── TASK INPUT ──

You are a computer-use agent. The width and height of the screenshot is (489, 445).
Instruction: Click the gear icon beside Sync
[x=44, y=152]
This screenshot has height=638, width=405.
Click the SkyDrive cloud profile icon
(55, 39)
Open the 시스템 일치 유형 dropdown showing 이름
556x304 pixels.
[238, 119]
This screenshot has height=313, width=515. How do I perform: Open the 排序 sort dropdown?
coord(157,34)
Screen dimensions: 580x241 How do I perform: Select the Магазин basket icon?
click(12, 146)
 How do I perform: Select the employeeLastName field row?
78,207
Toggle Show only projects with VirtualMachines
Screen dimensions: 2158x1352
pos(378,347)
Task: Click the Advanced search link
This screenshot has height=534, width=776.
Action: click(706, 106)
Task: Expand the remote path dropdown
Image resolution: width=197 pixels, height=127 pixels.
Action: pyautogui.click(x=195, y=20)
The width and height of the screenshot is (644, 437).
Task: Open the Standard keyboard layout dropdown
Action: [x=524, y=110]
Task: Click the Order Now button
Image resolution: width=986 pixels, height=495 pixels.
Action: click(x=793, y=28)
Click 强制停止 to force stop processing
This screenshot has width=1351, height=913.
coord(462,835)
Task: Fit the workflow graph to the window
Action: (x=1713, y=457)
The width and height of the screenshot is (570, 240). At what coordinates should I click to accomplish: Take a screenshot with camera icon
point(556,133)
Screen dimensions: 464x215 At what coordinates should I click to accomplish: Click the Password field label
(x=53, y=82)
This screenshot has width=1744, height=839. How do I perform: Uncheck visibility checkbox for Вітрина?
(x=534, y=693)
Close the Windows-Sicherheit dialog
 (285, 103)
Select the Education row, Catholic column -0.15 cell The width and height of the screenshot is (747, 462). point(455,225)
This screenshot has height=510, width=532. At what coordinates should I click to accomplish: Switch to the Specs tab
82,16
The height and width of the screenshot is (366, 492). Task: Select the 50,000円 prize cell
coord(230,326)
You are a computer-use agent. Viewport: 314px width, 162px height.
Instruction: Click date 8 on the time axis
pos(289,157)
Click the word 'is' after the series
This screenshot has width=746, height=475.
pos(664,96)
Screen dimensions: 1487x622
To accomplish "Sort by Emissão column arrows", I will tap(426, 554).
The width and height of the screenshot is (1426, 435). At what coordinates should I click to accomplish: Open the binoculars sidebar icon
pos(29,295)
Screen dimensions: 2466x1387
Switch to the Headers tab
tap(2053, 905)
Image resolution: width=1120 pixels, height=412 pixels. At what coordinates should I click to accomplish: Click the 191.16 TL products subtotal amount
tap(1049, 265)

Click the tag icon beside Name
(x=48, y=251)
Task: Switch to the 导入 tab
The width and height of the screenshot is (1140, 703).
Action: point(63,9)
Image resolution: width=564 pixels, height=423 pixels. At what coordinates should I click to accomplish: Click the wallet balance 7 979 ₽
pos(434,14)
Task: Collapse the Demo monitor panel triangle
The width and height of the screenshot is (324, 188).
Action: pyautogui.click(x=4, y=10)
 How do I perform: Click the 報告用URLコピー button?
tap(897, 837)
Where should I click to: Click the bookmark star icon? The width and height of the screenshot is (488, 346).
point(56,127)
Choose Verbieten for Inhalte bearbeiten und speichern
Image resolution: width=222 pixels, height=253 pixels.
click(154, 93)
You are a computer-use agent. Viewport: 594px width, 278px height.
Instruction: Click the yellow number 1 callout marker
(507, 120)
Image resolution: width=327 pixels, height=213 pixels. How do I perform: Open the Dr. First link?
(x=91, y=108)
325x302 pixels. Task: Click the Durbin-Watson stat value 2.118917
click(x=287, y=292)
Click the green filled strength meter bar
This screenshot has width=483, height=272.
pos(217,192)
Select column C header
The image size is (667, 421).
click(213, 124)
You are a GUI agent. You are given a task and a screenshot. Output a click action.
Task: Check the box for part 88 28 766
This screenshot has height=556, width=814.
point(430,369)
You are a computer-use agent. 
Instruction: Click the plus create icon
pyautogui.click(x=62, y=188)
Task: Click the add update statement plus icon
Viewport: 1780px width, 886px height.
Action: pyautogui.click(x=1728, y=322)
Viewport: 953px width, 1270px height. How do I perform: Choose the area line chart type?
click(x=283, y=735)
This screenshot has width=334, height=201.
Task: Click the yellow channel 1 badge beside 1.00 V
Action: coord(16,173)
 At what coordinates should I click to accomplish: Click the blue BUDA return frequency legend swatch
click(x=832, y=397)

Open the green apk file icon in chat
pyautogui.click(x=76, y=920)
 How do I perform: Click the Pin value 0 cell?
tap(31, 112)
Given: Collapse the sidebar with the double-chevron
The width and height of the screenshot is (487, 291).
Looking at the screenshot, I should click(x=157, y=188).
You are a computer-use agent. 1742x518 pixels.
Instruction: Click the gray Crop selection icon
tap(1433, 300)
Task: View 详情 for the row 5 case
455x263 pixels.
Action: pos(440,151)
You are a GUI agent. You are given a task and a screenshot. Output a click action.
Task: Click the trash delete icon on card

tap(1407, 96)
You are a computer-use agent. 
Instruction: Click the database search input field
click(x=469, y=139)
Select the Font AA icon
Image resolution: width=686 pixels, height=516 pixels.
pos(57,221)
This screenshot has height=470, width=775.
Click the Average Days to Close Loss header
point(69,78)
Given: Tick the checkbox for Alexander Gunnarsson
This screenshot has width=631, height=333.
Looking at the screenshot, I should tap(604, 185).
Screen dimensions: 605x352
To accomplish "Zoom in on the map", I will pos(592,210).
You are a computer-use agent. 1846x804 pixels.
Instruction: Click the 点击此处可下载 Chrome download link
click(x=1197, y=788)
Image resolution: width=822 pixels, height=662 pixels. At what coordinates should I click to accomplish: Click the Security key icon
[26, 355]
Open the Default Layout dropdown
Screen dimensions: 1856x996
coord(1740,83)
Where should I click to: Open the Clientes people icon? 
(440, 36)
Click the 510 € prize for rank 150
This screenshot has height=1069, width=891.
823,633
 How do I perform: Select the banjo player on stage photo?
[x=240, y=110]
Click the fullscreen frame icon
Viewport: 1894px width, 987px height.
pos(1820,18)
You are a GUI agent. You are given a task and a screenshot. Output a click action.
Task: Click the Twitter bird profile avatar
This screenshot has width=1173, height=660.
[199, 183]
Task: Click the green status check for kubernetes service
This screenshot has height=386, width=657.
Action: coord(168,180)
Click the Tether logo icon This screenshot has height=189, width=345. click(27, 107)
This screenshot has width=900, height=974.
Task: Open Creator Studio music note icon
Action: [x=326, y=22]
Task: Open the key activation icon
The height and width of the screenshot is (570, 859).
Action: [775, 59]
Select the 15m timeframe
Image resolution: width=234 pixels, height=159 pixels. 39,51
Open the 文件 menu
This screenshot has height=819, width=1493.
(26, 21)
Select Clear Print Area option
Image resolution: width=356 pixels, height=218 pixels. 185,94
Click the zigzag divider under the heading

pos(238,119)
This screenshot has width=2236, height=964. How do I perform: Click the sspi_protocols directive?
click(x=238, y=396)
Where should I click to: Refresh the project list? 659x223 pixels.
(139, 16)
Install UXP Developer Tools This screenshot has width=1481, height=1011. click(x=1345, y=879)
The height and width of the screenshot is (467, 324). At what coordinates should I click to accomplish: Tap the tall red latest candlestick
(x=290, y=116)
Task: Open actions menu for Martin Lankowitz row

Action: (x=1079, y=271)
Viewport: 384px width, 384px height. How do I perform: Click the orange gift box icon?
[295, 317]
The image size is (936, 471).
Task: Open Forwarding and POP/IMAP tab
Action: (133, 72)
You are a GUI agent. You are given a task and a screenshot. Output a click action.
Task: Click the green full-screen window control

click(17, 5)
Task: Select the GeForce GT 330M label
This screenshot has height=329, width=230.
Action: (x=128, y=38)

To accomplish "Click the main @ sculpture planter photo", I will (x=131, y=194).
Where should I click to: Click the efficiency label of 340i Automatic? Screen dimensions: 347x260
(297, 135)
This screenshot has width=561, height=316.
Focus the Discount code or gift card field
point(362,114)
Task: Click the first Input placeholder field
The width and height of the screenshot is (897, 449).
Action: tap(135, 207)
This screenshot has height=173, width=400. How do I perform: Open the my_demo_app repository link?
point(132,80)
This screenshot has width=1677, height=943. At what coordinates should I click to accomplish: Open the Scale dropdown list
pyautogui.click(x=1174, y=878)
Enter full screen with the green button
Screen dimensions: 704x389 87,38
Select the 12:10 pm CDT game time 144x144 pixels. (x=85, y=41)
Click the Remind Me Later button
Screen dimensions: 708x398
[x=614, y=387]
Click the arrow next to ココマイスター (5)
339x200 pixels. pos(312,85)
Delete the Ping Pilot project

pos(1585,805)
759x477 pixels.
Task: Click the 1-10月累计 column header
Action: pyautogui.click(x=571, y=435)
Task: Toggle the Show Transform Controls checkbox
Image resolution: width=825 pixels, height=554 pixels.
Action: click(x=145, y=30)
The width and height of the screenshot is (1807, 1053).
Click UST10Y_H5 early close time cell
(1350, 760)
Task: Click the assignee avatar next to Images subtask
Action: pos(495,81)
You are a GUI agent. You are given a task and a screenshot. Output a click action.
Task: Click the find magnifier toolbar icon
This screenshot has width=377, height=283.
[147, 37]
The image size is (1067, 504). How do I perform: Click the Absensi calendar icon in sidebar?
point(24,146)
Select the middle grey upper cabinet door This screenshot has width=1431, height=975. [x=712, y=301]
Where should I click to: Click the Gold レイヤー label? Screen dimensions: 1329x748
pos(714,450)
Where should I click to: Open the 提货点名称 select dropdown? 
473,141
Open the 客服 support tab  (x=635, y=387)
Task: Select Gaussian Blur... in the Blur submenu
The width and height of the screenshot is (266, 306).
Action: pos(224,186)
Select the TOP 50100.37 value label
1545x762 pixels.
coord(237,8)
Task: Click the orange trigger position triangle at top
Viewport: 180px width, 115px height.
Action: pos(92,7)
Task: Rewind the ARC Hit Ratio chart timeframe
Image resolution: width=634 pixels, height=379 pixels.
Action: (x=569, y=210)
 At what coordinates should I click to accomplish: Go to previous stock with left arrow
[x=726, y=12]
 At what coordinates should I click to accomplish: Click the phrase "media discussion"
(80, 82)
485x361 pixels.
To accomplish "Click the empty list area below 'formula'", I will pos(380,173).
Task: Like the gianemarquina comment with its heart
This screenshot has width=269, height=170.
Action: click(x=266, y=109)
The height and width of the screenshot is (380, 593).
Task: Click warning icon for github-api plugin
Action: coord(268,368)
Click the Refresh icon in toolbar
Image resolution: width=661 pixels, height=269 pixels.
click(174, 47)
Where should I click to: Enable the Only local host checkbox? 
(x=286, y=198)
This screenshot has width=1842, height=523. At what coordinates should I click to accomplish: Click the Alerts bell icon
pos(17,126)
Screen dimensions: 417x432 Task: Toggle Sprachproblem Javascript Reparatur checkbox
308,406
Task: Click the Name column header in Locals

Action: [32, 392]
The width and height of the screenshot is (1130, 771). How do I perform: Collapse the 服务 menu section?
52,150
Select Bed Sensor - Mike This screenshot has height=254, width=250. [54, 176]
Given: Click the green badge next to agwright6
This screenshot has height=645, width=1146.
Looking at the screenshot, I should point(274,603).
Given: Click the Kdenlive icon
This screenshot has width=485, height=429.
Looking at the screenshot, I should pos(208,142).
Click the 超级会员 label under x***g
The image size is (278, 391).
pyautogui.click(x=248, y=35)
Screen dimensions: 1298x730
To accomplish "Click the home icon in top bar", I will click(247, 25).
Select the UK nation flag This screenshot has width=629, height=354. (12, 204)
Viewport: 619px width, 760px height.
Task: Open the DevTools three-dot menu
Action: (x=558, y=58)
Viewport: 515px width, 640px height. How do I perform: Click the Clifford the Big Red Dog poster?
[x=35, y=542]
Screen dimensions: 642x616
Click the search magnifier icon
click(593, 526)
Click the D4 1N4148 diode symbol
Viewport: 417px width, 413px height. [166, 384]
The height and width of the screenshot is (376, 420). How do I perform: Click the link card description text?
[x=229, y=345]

───

- GIVEN INSTRUCTION:
Copy everything from the line containing "This screenshot has height=470, width=775." down to the line containing "click(x=1197, y=788)", keeping each line exactly the same.

- REPLY TO THE TASK:
This screenshot has height=470, width=775.
Click the Average Days to Close Loss header
point(69,78)
Given: Tick the checkbox for Alexander Gunnarsson
This screenshot has width=631, height=333.
Looking at the screenshot, I should tap(604, 185).
Screen dimensions: 605x352
To accomplish "Zoom in on the map", I will pos(592,210).
You are a computer-use agent. 1846x804 pixels.
Instruction: Click the 点击此处可下载 Chrome download link
click(x=1197, y=788)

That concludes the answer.